- Abbreviation: AELC
- Classification: Lutheran
- Associations: Lutheran Council in the United States of America
- Region: United States
- Origin: December 1976
- Separated from: Lutheran Church–Missouri Synod
- Merged into: Evangelical Lutheran Church in America (1988)
- Congregations: 250 (1986)
- Members: 103,263 (1986)
- Ministers: 672 (1986)

= Association of Evangelical Lutheran Churches =

Defunct Christian denomination in the United States

The Association of Evangelical Lutheran Churches (AELC) was a U.S. church body that existed from 1976 through the end of 1987. The AELC formed when approximately 250 dissident congregations withdrew from the Lutheran Church–Missouri Synod (LCMS) in 1976, and ended as an independent body when it became part of the new Evangelical Lutheran Church in America (ELCA) on January 1, 1988.

In 1986, just before its merger into the ELCA, the AELC had 672 pastors, 250 congregations, and 103,263 members.

==Formation==
The AELC's forerunner was Evangelical Lutherans in Mission (ELIM), a liberal caucus within the LCMS that opposed that body's more conservative turn in the early and mid-1970s. ELIM was formed when, in the wake of conservative victories at the 1973 convention of the LCMS, more liberal opponents had convened a conference in Chicago to chart out strategies. The conference's 800 delegates promised moral and financial support for church members who faced pressure due to their opposition to LCMS convention actions, and established ELIM as a network and rallying point for the moderate wing of the LCMS.

In 1974, the LCMS was rent by the Seminex controversy, a walk-out by most of the students and faculty of Concordia Seminary in St. Louis, Missouri, that led to the establishment of a rival "Seminary in Exile". In 1975, presidents of eight LCMS districts were threatened with removal from office for allowing their congregations to ordain Seminex graduates who had not been certified by Concordia Seminary, and four were removed in April 1976. In the wake of the Seminex controversy and those removals, a movement to leave the LCMS took shape among dissident congregations and church officials, most of them members of ELIM. The largest number of departures came from the LCMS's non-geographical English District, which had been formed when English Synod had joined the LCMS in 1911. The departing English District leadership and congregations immediately reconstituted the pre-1911 English Synod, and a number of officials and congregations from other districts followed their lead by exiting the LCMS.

In the end, approximately 250 congregations left the LCMS. In December 1976, these congregations established the Association of Evangelical Lutheran Churches (AELC). The AELC was a disappointment in some respects, since it garnered far fewer dissident LCMS congregations than its leaders had initially expected. With congregations totaling about 100,000 members, the AELC included less than 4% of the 2.7 million members of LCMS.

In October 1977, the AELC ordained its first female minister, Janith Otte Murphy of Oakland, California. Murphy subsequently took an associate pastor's position at the University Lutheran Chapel in Berkeley, California.

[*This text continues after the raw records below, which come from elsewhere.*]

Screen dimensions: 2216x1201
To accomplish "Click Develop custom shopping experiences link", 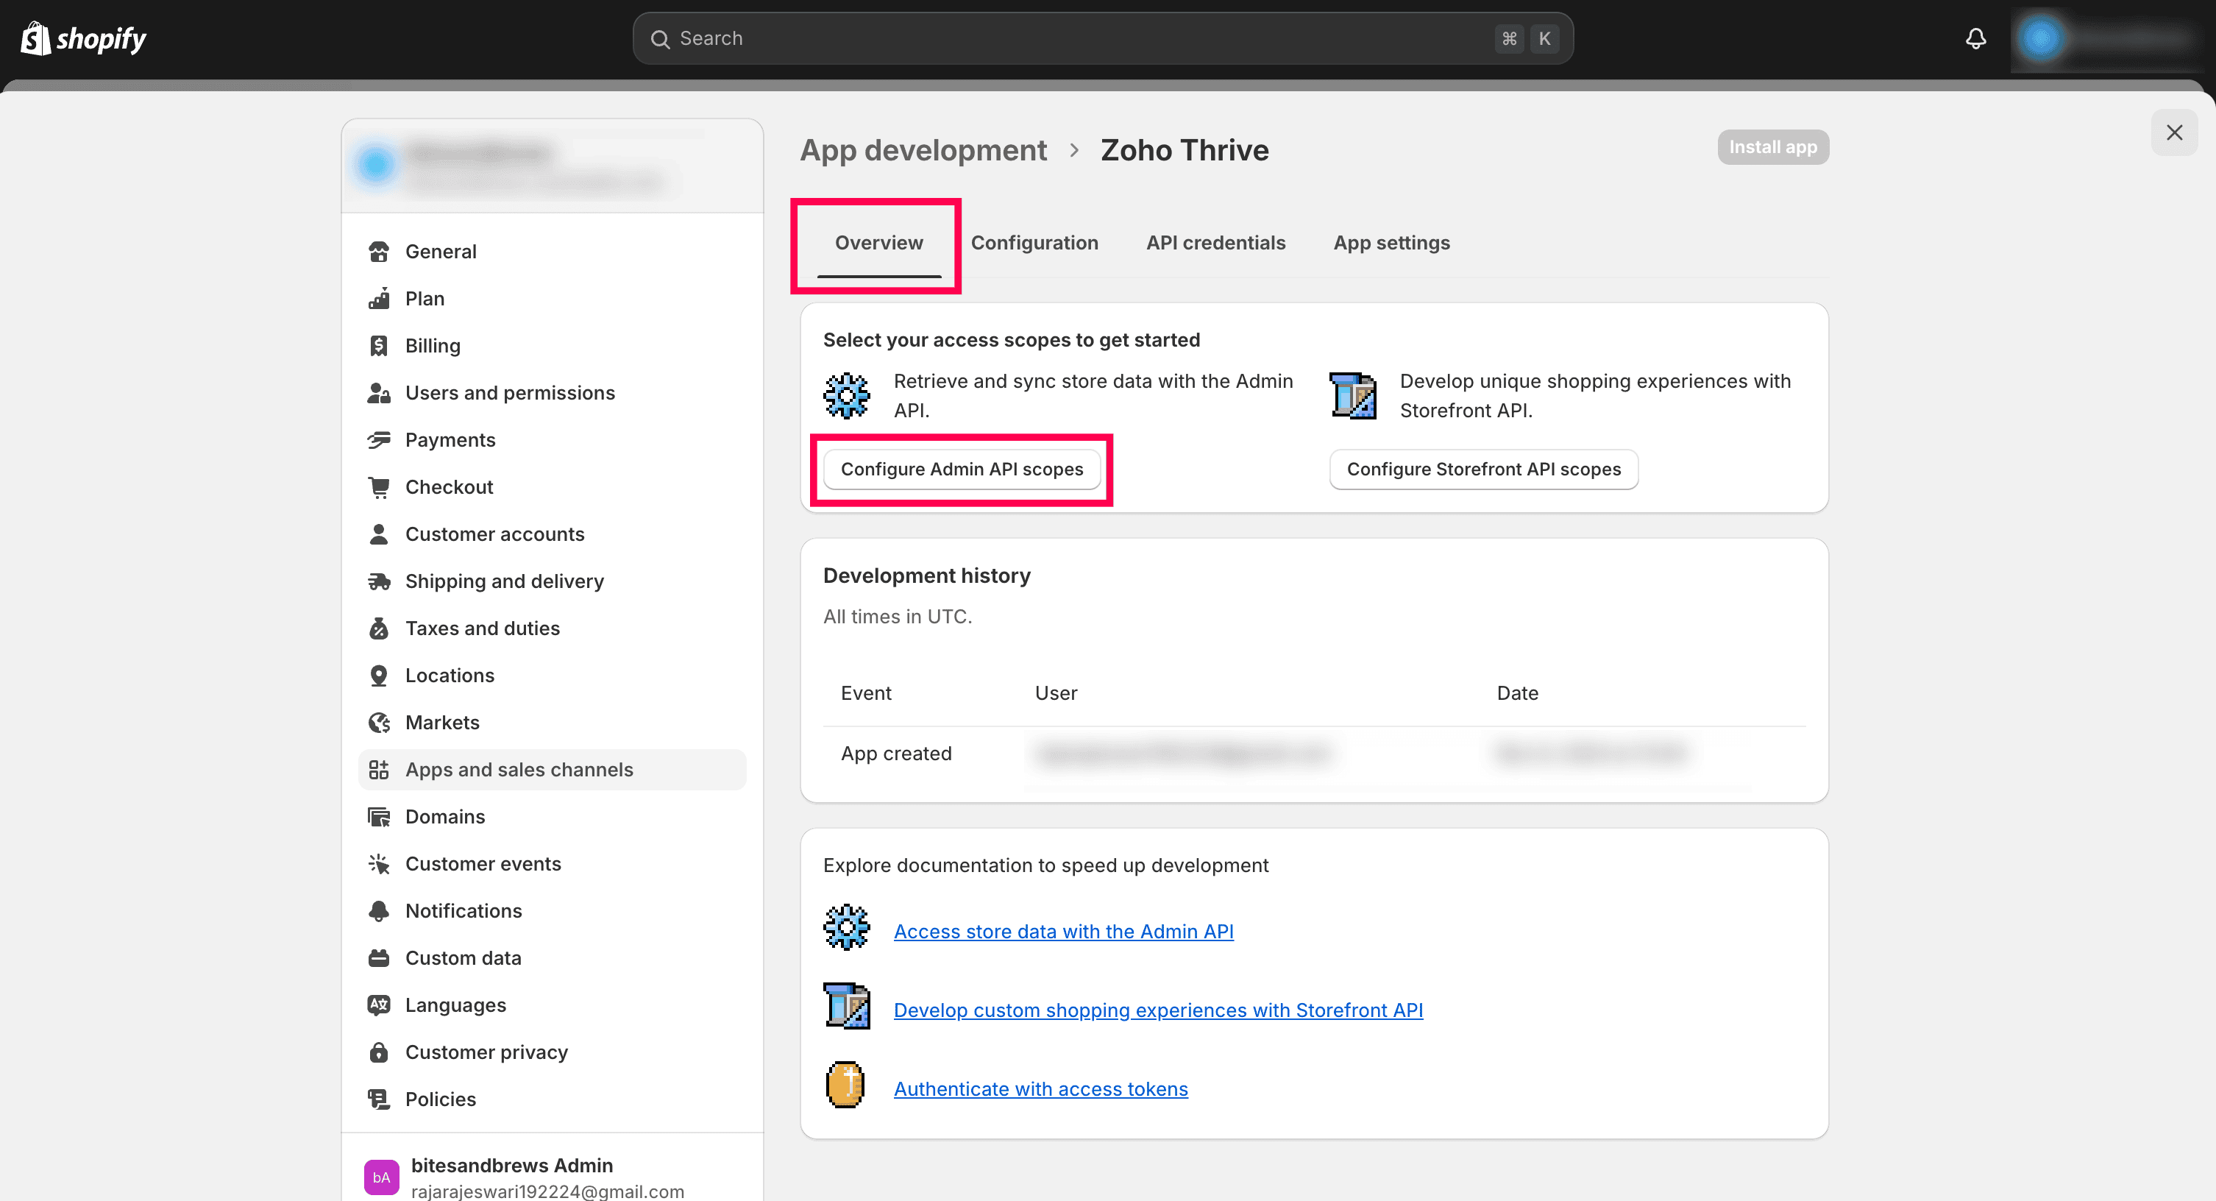I will (x=1159, y=1009).

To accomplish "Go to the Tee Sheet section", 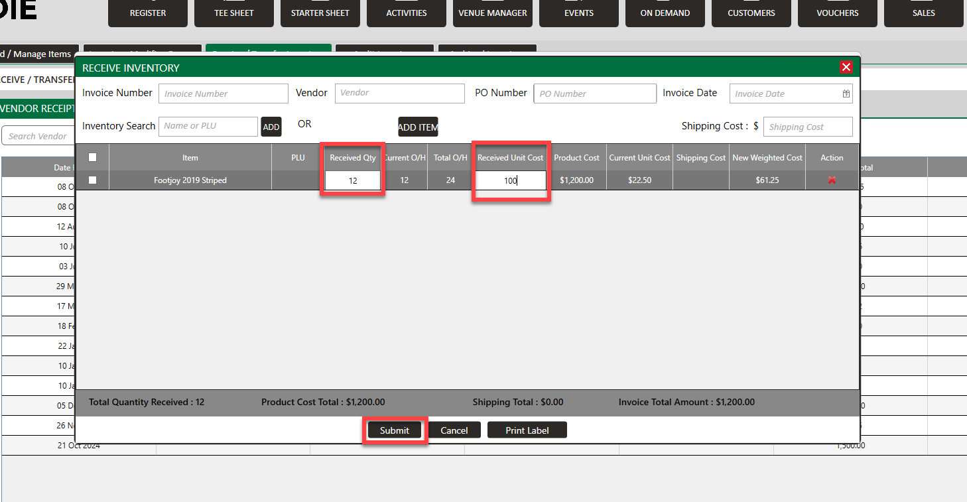I will point(234,13).
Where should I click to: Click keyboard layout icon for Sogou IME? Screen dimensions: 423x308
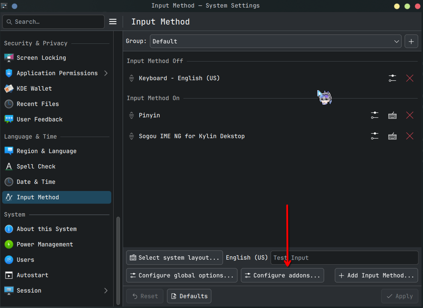392,136
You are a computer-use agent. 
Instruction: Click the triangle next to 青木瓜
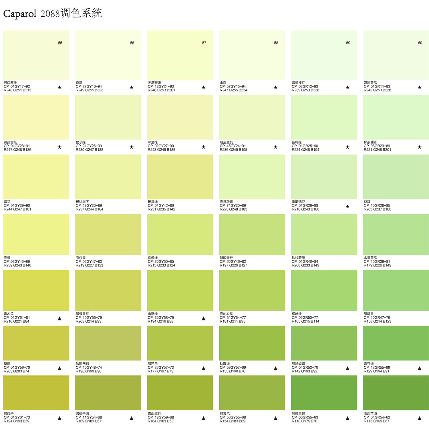pyautogui.click(x=59, y=319)
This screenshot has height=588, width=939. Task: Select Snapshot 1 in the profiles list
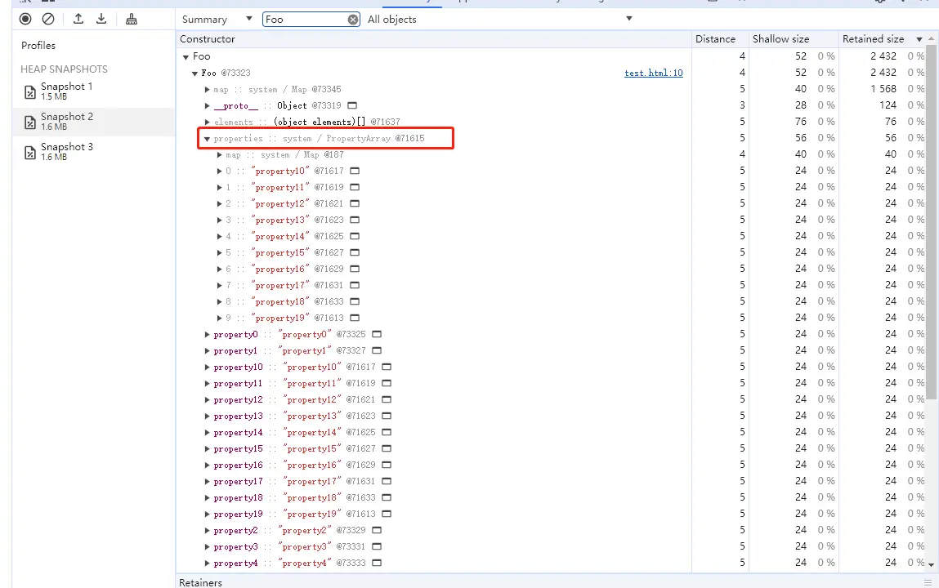[65, 91]
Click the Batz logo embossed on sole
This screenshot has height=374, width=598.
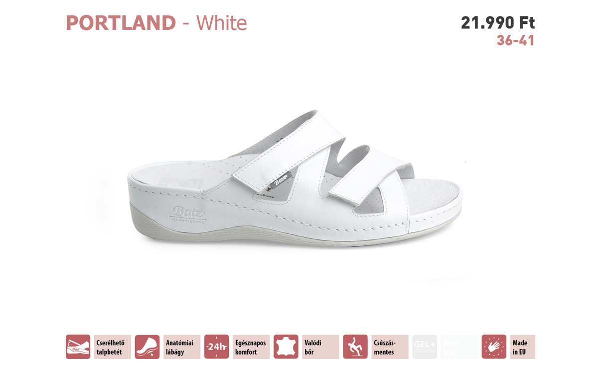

The AELC was the third U.S. Lutheran church body to ordain a woman as a minister, following similar moves by the American Lutheran Church (ALC) and the Lutheran Church in America (LCA) in 1970.

The Rev. Will L. Herzfeld, an associate of Martin Luther King Jr. and former president of the Southern Christian Leadership Conference's Alabama chapter, served as the AELC's second and last presiding bishop. He was the first African American to lead a U.S. Lutheran church body.

==Merger==
The AELC played an important role in efforts toward Lutheran unity in the United States. The AELC's leaders, Seminex president John Tietjen among them, served as the catalyst for merger talks with the American Lutheran Church (formed in 1960, with approximately 2.25 million members), and the Lutheran Church in America (formed in 1962, with approximately 2.85 million members). The effort drew on the expertise of C. Thomas ("Tom") Spitz, the executive director of the Lutheran Council in the United States of America, a coordinating advisory organization for the LCMS, ALC, and LCA, who had authored "A Call for Lutheran Union" in 1978. These two churches, both also more moderate than the LCMS, with the LCA more historically liberal, finally agreed with the AELC in 1982 to unite as one church. The three bodies officially completed their merger on January 1, 1988, thereby creating the current Evangelical Lutheran Church in America (ELCA), which at that time encompassed two-thirds of American Lutherans.

==Presidents/Presiding Bishops==

- William Kohn (1976–1984)
- Will L. Herzfeld (1984–1987)

The designation used for the AELC leader was initially "president" and the title was later changed to "presiding bishop".